Top of Reading text

NCAR / wrf-python

A collection of diagnostic and interpolation routines for use with output from the Weather Research and Forecasting (WRF-ARW) Model.
https://wrf-python.readthedocs.io
Apache License 2.0
408 stars 154 forks source link

getvar() from many wrf output files? #94

Open Timothy-W-Hilton opened 5 years ago

Timothy-W-Hilton commented 5 years ago

First and foremost, thanks for providing this fantastic tool.

I'm using wrf.getvar() to open a time series for several variables (HFX, LH, some of the diagnostic variables) that are stored in WRF-written netCDF files. Each file contains a single temporal value (for a 30-minute period). It's a 4-month WRF run, so there are many of these files (> 5000).

For shorter WRF runs with fewer files I've passed getvar() a list of netCDF4.Datset objects.

Now I'm hitting a limit for number of open files (OSError: [Errno 24] Too many open files).

Is there a "best practice" for reading a single variable from lots and lots of netCDF files? It seems that xarray (1) isn't yet supported for getvar() and (2) may not work well anyway because xarray.open_mfdataset seems to want to read every variable from each WRF file and is thus very slow.

My WRF files are netCDF4 (not netCDF4-classic) which seems to rule out netcdf4.MFDataset().

Is my best bet to use something like ncrcat to make a temporary netCDF file containing only the variable I want? This could work but would, I guess, require some digging to supply all the WRF output variables needed for some of the wrf.getvar() diagnostic variables.

cross85 commented 4 years ago

This is the code I use, I haven't use it with >5000 files, but I think it should work.

import glob
from netCDF4 import Dataset
from wrf import getvar, ALL_TIMES

list_of_paths = glob.glob(r'../wrf/wrfout_d0*') #list the files
list_of_paths.sort() #sort the files, I don't know why the glob function get them in any order
wrflist=[]
for i in range(0, len(list_of_paths)-1): 
    wrflist.append(Dataset(list_of_paths[i]))

Bottom of Reading text
Top of Raw data

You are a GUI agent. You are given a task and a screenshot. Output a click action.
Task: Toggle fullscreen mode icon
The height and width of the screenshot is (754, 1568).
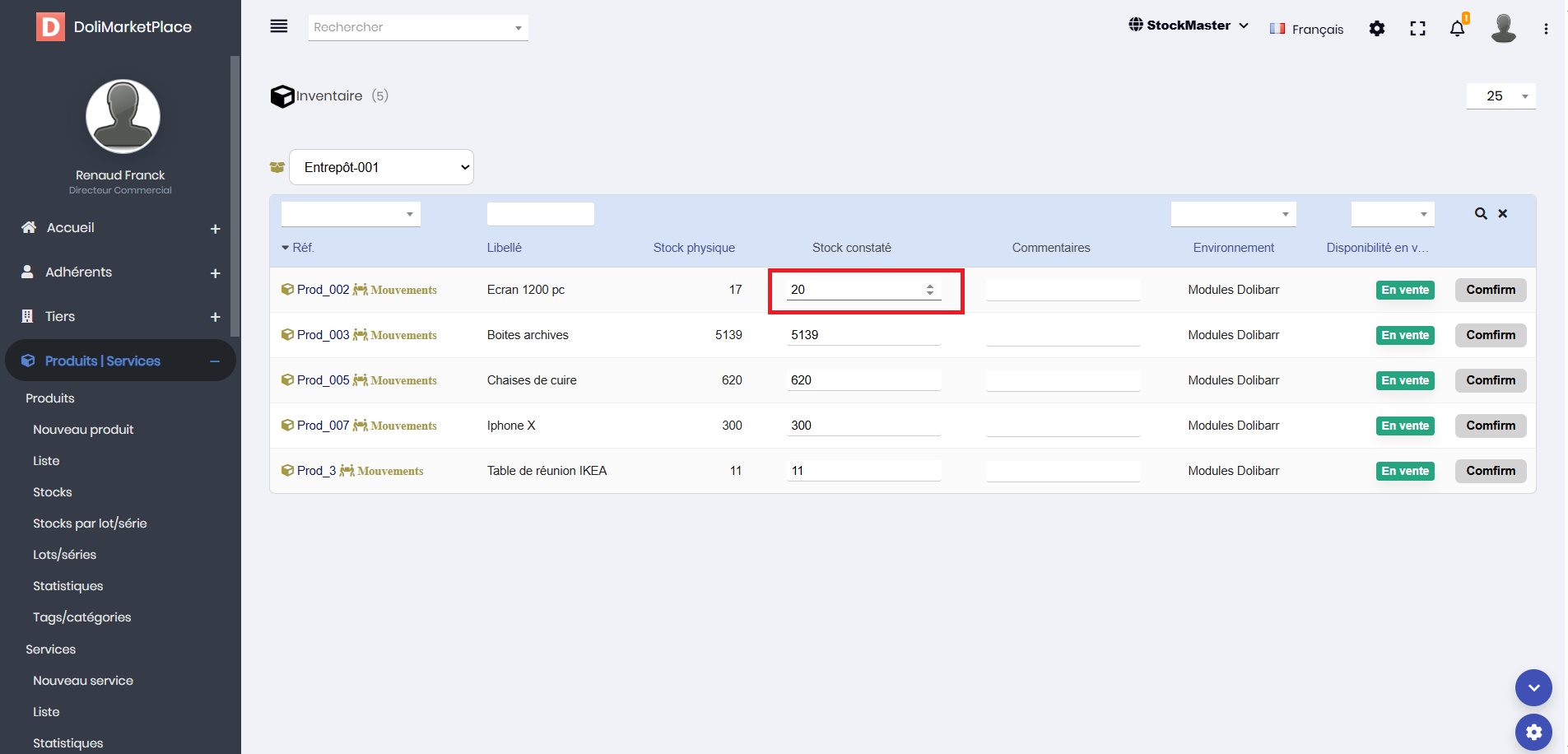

Bottom of Raw data

## Required action
Please reproduce the wrf-python thread from the words "Now I'm hitting" through "thus very slow.", substituting "pandas" for "xarray".

## Exercise output
Now I'm hitting a limit for number of open files (OSError: [Errno 24] Too many open files).

Is there a "best practice" for reading a single variable from lots and lots of netCDF files? It seems that pandas (1) isn't yet supported for getvar() and (2) may not work well anyway because pandas.open_mfdataset seems to want to read every variable from each WRF file and is thus very slow.